Since Russia’s decision to attack Ukraine, the country has been subjected to unprecedented waves of cyberattacks in addition to economic sanctions.
Since the beginning of the Russian invasion, a real digital army has been put in place to defend Ukraine and try to disrupt Russia as much as possible. Daily, the “IT Army” posts a list of targets on a Telegram group for people wishing to participate in the conflict without taking up arms.
Most attacks remain “simple”. This is DDoS of many websites such as online payment services, government services, food delivery companies… in short everything that can disrupt the daily life of Russians. The DDoS denial of service attack consists of saturating the request servers to make them inoperative. However, among its DDoS attacks, other attacks using malware or ransomware have also been spotted by specialists.
An unusual situation for Russia
When we think of hacking and cyberattack, it is easier to imagine a group of hackers affiliated with Russia attacking other countries than the other way around. And yet, since the start of the conflict, Ukraine has also used massive DDoS to disrupt its adversary.
In this war of attrition, Ukraine is showing itself to be particularly innovative by setting up, through the IT Army, tools for automating attacks in order to cause as much disruption as possible, as simply as possible.
A website has also been set up to follow the evolution of the state of the targets and to share technical guides for the most novices. Please note, we would like to remind you that launching a cyberattack (even a DDoS) is not a game and is not without risk.
In the end, many sites are regularly out of service and Russians have apparently become accustomed to seeing their television programs regularly disrupted as well.
A disturbing action, but insufficient
According to a Kaspersky analyst, DDoS attacks are starting to decrease to a “normal” level, however Ukraine’s attacks are lasting longer. Instead of minutes, some services remain unavailable for hours. The longest attack would have disabled a site for 177 hours (over a week).
While it’s a good way for Ukrainian sympathizers to support the country without having to take up arms, DDoS is at most a mere annoyance according to the CEO of Hacken (Ukraine) and “doesn’t have much effects in relation to the final objective, and the final objective is to stop the war”.
A good point, however, is the observed decrease in Russian cyberattacks against Ukraine’s infrastructure, such as the one that may have recently targeted the country’s electricity system. This decrease is due to two factors.
The first being that Russia is now obliged to “improvise”, having no more attacks prepared for a long time (which has the effect of reducing the “quality” of the attacks). The second is due to the fact that the country must also focus on its own defense against external attacks.
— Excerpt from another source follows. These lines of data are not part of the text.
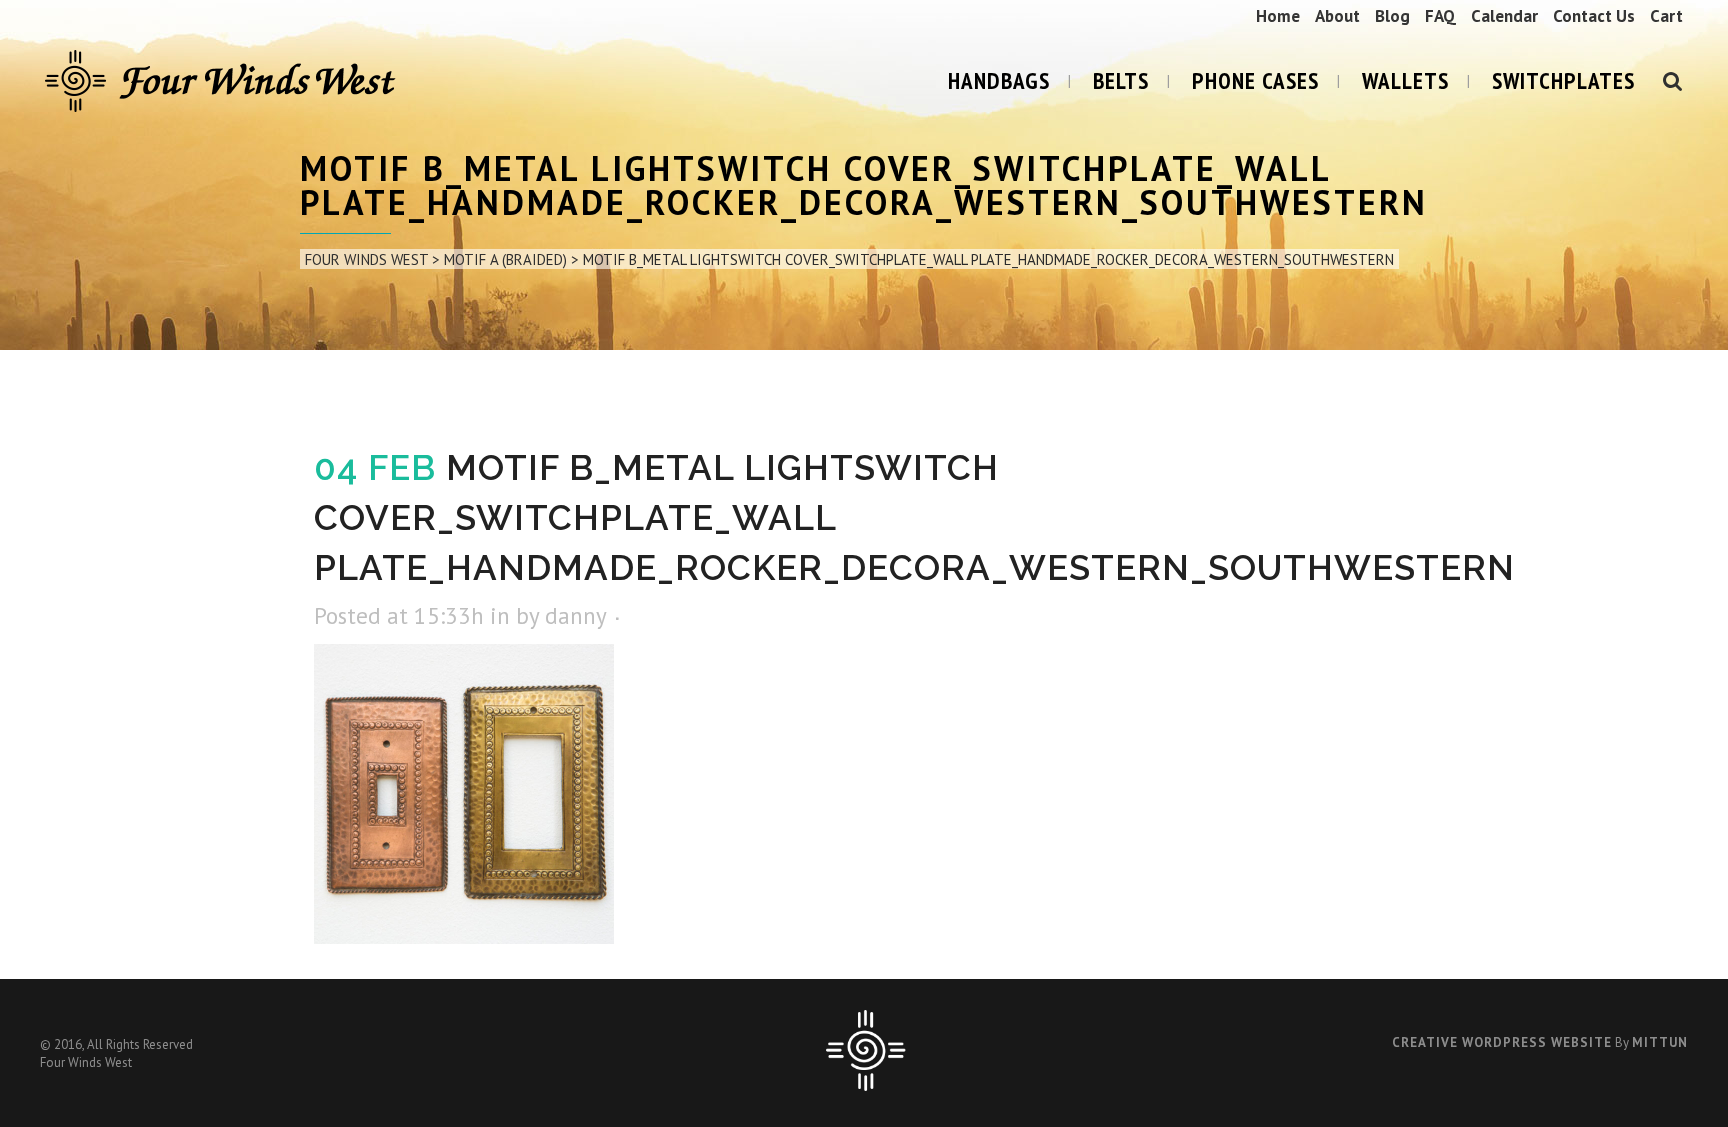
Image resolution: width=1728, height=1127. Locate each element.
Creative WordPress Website (1502, 1042)
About (1337, 16)
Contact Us (1594, 16)
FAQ (1440, 16)
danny (575, 615)
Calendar (1504, 16)
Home (1278, 16)
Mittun (1660, 1042)
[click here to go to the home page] (866, 1086)
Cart (1666, 16)
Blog (1392, 16)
A rather discreet cyberwar
Since the beginning of the conflict, the impact of electronic warfare seems rather limited. Apart from a few high-profile attempts, everything seems to be happening in the shadows. In addition to helping launch DDoS attacks, Budorin has set up a bounty system rewarding the discovery of bugs and security vulnerabilities on the Russian side.
According to him, more than 3,000 reports have been drawn up. These are database leaks, login credentials or worse, vulnerabilities allowing remote code execution on Russian systems. This kind of flaw would have allowed activists to recover hundreds of gigabytes of data and millions of email addresses.
Intelligence is a key element in a war and it is difficult to perceive the impact of these cyberattacks on the ongoing conflict. Nevertheless, such a mass of recovered data could have repercussions not only on the conflict directly, but also on the years to come.
For several years, Russia has been developing its own national “internet”, isolated from other networks. After carrying out tests, Moscow seems to have set up a copy of the government sites on this network. Although completely isolating the country from the internet would be an extreme measure at this stage, the increase in attacks seems to be pushing the Russian government to prepare for this move.